### Given exercise A
List every distinct number that appears in the post on upgrading Virtual Connect firmware, including those in its date line, giving each number once.

Wednesday, December 21, 2011

How to do an Online Virtual Connect firmware upgrade

Okay, this is a follow-up to my previous post ... I was finally able to find out on my own how to do this. The answer is in HP's white paper "HP Virtual Connect Firmware Upgrade Steps and Procedures". This is a must read for anyone being concerned with the VC firmware upgrade process, I will try to summarize the most important points here.

You must use the Virtual Connect Support Utility (VCSU). The current version is 1.60 and is available for download here.

It helps to understand how the VCSU does the upgrade: First it uploads the new firmware to all VC modules simultaneously. This phase is absolutely uncritical, because the VC modules continue working normally during the upload. If you use the default parameters it will then activate the new firmware by rebooting the VC modules one after the other in a controlled manner - and this is the process that really impacts the network availability of your hosts and VMs!
Why? The controlled reboot takes 20 or more seconds, and - of course - the VC module will not properly forward and receive network traffic during that time. However, the blade servers, resp. their NICs that are connected to this module are not properly disconnected during that time, i.e. they do not get a link down notification! If you use the default failover detection method for your virtual switches (Link state only) the hosts will continue using the up-links to the module that is just rebooting, and this results in a loss of network connectivity.

So, how do you cope with that? One possible work around is to use Beacon probing as the failover detection method for the virtual switches. But in my opinion this is not the best and easiest choice. No, the real answer is on page 13 of the white paper:
"For the customer environments where changing Network Failover Detection options or HA settings is not possible, utilizing VCSU manual firmware activation order (-of manual) is recommended. In this case, modules will be updated but not activated and the user will need to perform manual activation by resetting (rebooting) modules via OA GUI or CLI interface. This option will eliminate potential of up to 20 sec network outage that may occur on a graceful shutdown of VC Ethernet and FlexFabric modules."

### Given exercise B
In the records, reproduce word for word the lines from the one containing "Viewport: 619px width, 441px" through the one containing "will (x=166, y=240).", with both of those lines included.

### Exercise materials
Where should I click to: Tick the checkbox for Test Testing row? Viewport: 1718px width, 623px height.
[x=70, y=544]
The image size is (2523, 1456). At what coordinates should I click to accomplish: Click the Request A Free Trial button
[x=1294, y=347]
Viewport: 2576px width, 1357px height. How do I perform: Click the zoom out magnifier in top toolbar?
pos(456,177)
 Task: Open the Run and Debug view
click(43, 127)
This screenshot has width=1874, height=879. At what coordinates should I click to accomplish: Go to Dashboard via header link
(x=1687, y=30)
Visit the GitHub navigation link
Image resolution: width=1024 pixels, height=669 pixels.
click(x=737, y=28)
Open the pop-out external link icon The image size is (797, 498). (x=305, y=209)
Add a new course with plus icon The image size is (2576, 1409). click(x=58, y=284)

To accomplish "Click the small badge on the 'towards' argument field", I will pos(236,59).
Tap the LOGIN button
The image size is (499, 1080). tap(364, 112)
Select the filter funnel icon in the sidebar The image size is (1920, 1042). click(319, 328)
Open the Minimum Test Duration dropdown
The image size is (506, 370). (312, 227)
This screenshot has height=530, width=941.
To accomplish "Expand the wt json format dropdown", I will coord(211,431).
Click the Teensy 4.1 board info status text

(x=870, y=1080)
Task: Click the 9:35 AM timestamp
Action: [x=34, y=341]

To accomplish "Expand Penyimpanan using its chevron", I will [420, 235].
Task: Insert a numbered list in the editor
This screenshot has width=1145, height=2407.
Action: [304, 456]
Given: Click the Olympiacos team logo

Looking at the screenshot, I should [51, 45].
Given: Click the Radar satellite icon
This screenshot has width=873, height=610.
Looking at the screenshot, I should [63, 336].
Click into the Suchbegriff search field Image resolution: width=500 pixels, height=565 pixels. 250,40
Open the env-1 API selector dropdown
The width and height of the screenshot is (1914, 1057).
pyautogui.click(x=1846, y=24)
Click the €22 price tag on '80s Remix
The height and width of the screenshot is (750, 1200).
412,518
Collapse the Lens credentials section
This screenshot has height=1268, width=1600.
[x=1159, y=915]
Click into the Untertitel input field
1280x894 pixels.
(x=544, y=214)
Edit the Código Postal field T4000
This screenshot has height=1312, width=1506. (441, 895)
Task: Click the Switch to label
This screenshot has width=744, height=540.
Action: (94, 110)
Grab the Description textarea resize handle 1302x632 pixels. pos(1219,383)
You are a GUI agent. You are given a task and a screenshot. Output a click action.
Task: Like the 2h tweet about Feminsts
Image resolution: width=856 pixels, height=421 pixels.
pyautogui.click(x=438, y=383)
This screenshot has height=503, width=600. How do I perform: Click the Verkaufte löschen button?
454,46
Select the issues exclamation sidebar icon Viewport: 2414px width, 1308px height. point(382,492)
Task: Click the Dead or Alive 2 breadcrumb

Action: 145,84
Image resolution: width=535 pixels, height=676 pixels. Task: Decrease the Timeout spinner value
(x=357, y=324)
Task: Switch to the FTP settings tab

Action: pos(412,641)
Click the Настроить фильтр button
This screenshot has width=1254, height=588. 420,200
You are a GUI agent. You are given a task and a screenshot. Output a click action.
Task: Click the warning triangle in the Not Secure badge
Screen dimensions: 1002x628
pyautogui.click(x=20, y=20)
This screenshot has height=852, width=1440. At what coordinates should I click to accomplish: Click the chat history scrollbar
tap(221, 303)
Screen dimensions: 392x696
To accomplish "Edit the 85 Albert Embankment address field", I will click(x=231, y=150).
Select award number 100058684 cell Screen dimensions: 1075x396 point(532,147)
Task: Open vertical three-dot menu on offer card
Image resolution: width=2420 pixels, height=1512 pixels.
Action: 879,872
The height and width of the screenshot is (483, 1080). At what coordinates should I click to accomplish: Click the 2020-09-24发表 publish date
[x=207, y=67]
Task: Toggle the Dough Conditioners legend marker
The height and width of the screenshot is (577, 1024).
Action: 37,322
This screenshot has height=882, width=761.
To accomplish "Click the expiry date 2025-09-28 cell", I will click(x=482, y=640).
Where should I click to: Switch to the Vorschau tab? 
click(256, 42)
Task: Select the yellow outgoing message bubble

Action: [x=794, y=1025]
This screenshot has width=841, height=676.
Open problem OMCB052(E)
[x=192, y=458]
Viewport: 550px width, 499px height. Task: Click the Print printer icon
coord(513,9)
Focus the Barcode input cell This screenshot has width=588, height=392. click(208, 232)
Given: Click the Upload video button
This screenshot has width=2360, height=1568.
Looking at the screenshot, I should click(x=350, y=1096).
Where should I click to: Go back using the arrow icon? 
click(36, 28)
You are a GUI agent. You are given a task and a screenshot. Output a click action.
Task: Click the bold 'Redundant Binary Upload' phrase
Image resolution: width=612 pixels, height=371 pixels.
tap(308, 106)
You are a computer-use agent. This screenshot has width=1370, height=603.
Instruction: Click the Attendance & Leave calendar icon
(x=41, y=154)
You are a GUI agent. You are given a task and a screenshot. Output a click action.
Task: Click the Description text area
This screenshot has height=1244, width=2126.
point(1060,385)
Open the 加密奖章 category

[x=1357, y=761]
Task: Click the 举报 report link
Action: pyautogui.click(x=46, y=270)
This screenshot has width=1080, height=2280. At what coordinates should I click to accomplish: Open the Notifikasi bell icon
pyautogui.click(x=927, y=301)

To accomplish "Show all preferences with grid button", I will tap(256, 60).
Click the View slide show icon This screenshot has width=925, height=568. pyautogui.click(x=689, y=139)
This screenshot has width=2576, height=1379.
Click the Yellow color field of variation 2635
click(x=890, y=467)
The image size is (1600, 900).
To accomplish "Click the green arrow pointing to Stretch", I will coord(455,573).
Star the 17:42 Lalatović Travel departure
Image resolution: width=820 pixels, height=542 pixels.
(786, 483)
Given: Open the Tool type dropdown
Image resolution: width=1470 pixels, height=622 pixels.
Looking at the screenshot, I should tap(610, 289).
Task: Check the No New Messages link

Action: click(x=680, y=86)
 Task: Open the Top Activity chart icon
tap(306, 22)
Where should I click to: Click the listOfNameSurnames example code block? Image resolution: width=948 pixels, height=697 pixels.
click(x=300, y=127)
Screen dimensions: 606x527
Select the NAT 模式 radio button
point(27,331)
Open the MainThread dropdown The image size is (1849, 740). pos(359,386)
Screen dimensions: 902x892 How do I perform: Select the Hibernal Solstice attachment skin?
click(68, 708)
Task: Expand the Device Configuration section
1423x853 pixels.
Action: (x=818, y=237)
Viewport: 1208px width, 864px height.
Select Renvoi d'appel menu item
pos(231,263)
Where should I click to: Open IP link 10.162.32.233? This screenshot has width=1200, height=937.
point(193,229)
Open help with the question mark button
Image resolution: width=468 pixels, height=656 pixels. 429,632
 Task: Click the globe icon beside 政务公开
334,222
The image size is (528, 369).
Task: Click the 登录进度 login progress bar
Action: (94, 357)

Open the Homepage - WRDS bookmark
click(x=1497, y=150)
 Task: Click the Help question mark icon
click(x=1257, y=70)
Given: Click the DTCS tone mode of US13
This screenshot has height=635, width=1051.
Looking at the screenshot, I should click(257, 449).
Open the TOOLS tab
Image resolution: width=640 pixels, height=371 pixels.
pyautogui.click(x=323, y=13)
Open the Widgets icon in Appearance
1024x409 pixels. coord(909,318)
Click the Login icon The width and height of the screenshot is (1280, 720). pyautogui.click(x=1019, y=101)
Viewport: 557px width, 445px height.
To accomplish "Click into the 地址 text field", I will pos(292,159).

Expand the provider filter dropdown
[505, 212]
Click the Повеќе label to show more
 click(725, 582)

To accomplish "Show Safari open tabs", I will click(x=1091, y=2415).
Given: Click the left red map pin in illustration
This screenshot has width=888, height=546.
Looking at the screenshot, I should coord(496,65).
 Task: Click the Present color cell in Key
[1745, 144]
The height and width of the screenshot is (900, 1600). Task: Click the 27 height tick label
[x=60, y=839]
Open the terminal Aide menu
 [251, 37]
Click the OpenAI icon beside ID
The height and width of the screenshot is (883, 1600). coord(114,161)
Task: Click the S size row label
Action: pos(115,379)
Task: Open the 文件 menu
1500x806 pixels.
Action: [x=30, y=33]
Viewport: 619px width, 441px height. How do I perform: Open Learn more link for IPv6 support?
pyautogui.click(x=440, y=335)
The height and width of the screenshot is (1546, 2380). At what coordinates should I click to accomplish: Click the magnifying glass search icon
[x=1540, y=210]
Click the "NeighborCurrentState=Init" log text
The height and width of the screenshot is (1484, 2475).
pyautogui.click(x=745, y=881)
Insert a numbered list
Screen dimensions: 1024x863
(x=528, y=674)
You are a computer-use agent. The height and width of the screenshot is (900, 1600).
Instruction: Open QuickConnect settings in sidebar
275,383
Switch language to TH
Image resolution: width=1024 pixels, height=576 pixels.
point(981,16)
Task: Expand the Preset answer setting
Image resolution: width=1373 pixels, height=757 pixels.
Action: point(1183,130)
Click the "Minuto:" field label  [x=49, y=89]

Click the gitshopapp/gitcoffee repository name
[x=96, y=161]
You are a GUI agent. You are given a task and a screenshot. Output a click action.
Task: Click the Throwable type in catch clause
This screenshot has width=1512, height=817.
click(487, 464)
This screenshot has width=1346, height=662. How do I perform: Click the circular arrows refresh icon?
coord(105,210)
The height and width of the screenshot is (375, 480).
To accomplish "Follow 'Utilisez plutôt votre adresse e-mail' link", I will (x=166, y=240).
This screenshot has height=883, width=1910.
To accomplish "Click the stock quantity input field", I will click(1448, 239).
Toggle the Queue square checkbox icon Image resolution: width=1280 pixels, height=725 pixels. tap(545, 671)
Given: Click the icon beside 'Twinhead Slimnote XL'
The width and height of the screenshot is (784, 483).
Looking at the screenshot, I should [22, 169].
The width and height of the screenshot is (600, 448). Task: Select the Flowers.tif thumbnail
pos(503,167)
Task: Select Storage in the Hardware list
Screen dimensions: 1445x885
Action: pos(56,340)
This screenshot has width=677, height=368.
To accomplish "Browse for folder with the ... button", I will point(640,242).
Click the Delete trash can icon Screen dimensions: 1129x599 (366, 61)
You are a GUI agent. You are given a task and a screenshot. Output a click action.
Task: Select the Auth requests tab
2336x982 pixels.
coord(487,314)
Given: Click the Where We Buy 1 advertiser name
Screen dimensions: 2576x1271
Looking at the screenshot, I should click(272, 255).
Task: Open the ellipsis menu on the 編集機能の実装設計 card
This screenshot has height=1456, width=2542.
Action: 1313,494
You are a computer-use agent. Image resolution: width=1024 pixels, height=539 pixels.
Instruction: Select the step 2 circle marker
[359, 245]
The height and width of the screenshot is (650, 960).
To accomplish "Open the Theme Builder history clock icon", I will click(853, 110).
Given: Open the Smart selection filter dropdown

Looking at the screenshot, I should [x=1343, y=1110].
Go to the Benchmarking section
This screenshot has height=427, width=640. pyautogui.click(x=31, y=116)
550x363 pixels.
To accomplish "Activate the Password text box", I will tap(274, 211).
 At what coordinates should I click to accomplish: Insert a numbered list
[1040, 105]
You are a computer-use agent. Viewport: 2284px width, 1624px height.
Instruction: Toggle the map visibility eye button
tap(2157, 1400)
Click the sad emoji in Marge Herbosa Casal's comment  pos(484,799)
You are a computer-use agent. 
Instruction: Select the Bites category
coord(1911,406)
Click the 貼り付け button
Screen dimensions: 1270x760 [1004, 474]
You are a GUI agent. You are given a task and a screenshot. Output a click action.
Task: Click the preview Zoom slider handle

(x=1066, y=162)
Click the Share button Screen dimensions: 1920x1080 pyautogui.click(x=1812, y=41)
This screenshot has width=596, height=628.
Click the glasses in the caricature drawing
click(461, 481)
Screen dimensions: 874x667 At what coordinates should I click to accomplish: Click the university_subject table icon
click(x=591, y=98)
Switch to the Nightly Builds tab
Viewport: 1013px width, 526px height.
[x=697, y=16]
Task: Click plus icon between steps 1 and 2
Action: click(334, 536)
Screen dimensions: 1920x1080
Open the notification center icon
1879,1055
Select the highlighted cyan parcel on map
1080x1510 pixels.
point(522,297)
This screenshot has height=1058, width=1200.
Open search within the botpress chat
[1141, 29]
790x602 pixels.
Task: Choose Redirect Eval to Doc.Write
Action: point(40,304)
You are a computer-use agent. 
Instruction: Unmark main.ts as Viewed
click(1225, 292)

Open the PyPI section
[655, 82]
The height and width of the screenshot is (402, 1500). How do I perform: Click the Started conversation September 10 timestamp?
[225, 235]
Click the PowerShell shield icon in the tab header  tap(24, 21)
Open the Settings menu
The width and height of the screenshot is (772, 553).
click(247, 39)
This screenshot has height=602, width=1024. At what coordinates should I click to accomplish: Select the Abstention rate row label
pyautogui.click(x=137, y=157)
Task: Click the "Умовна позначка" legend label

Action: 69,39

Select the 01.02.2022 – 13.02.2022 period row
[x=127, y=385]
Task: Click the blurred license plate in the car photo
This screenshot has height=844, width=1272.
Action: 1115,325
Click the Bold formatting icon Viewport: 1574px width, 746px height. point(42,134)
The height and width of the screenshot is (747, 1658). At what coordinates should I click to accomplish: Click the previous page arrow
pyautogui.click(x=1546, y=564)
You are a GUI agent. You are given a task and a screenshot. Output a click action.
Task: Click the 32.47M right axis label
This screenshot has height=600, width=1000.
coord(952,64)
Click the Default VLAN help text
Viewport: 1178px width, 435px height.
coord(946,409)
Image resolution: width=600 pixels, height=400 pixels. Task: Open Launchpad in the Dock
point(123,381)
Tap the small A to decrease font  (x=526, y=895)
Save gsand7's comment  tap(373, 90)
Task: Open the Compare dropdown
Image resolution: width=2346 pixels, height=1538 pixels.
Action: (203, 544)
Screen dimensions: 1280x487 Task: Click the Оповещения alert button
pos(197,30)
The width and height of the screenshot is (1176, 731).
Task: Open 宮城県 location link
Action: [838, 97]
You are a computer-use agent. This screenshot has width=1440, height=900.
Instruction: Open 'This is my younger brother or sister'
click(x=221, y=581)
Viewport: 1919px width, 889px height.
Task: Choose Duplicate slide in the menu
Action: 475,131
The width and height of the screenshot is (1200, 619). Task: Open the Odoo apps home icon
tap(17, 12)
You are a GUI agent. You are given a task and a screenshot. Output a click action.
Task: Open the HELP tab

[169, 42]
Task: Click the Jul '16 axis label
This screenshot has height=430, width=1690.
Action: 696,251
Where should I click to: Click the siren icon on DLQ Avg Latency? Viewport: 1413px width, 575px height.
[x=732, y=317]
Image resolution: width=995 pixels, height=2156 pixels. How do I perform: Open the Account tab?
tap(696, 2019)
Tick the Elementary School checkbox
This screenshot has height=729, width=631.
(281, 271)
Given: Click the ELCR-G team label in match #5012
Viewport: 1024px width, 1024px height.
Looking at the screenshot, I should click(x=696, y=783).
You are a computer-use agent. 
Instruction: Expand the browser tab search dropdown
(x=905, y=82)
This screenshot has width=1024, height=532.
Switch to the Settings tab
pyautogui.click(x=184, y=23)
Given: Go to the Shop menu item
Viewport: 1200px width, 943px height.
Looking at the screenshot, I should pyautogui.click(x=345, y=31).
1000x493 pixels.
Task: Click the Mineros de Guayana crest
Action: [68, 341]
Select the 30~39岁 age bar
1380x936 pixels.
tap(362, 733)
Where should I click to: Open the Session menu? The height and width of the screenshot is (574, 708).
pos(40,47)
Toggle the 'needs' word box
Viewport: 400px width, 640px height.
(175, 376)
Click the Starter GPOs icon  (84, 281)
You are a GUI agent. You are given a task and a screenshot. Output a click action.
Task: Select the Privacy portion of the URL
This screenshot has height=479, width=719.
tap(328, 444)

### Full solution A
21, 2011, 1.60, 20, 13

### Full solution B
Viewport: 619px width, 441px height. How do I perform: Open Learn more link for IPv6 support?
pyautogui.click(x=440, y=335)
The height and width of the screenshot is (1546, 2380). At what coordinates should I click to accomplish: Click the magnifying glass search icon
[x=1540, y=210]
Click the "NeighborCurrentState=Init" log text
The height and width of the screenshot is (1484, 2475).
pyautogui.click(x=745, y=881)
Insert a numbered list
Screen dimensions: 1024x863
(x=528, y=674)
You are a computer-use agent. The height and width of the screenshot is (900, 1600).
Instruction: Open QuickConnect settings in sidebar
275,383
Switch language to TH
Image resolution: width=1024 pixels, height=576 pixels.
point(981,16)
Task: Expand the Preset answer setting
Image resolution: width=1373 pixels, height=757 pixels.
Action: point(1183,130)
Click the "Minuto:" field label  [x=49, y=89]

Click the gitshopapp/gitcoffee repository name
[x=96, y=161]
You are a GUI agent. You are given a task and a screenshot. Output a click action.
Task: Click the Throwable type in catch clause
This screenshot has width=1512, height=817.
click(487, 464)
This screenshot has width=1346, height=662. How do I perform: Click the circular arrows refresh icon?
coord(105,210)
The height and width of the screenshot is (375, 480).
To accomplish "Follow 'Utilisez plutôt votre adresse e-mail' link", I will (x=166, y=240).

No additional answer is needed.